The Italian job

Dressed in a smart grey suit and crisp white shirt, Fabio Cannavaro looks just the part. As he stands for photos, the former World Cup captain poses effortlessly. He is clearly used to having his picture taken.

Visiting the luxury Palm Jumeirah villa for the second time, I scan the room for football memorabilia, but can see only pictures of Cannavaro’s three children. Just last month, I played football with them in Cannavaro’s back garden, curious to see if any of them would follow in their father’s footsteps. Looking at the pictures, I am reminded of how happy they seemed running around their Dubai mansion.

Cannavaro sits down on the sofa, and instantly you can tell he is not your typical celebrity sportsman. Shy and humble, the 38 year-old speaks quietly as he talks me through the highlights of his career, and modestly recounts a string of great achievements.

“I started playing football professionally when I was seventeen years old,” he says. “My mother always wanted me to study, but it was something I didn’t want to do. I only knew I was going to play football. That was all I knew. I was a normal guy, but with one big dream, which was to play for my city team Napoli [Naples].”

Napoli was a very strong team at the time, he says, their most famous player being Argentina’s Diego Maradona. Though Maradona left shortly after Cannavaro’s signing, the move proved a great opportunity for him to observe his childhood idols at close quarters.

“When I joined, Maradona left, but it was okay because the team was still in high spirits. At that time Napoli had won two Serie A league title and the UEFA Cup. In Italy, we were the top team.”

Cannavaro spent three years with Napoli, during which time he rose up the ranks to the first team, proving his worth and gaining a reputation as a budding star. He recalls how being at the top meant some big life alterations, starting with his eating and exercising routine.

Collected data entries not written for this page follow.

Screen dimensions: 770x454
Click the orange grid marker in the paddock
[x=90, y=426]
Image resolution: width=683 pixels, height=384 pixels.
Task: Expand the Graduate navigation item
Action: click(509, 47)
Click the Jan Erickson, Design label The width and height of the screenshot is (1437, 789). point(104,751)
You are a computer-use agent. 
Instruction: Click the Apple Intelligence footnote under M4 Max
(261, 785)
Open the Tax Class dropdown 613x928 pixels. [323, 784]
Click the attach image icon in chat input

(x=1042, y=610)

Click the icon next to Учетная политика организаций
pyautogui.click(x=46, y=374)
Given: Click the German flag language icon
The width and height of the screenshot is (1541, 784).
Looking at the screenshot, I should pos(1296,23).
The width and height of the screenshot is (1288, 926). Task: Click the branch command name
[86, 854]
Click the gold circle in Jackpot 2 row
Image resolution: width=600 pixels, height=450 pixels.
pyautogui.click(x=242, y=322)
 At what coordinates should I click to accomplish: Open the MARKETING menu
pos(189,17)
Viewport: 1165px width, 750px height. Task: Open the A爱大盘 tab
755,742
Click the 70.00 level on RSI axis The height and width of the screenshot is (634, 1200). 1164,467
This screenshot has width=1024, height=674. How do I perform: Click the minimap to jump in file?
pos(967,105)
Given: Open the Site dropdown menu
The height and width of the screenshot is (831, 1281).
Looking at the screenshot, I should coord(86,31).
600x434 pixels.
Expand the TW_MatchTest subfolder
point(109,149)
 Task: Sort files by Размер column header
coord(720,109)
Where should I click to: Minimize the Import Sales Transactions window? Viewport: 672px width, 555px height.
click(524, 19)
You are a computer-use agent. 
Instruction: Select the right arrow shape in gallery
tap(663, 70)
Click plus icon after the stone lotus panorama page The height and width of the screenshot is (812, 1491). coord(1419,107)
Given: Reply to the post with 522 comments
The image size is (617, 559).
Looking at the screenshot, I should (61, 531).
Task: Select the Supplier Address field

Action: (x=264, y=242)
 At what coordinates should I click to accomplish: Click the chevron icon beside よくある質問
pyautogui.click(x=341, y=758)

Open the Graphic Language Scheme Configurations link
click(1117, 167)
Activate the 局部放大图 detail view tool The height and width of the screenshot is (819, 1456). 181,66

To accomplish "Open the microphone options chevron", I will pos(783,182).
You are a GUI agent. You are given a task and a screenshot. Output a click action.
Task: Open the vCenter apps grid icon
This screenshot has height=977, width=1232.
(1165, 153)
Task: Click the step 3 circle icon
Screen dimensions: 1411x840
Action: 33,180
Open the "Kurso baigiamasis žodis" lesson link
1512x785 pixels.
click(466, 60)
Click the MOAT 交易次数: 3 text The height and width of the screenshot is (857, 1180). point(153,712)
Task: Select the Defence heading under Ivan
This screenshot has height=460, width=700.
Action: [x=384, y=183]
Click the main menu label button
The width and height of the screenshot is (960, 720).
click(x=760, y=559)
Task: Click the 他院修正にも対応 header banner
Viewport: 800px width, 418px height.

“When I became a professional player my life started to change. If you want to do the sport, you need to live a totally different life. You need to sleep well and eat properly, and you need to have the right mentality. The most important part for me was off the pitch.”

Cannavaro also noticed some changes in his private life; that being part of the package when you play for the second most successful club in Southern Italy and the fourth most supported in the country. Thrown into the public eye, he quickly became an icon in his home town and beyond, whilst instantly charming Napoli fans.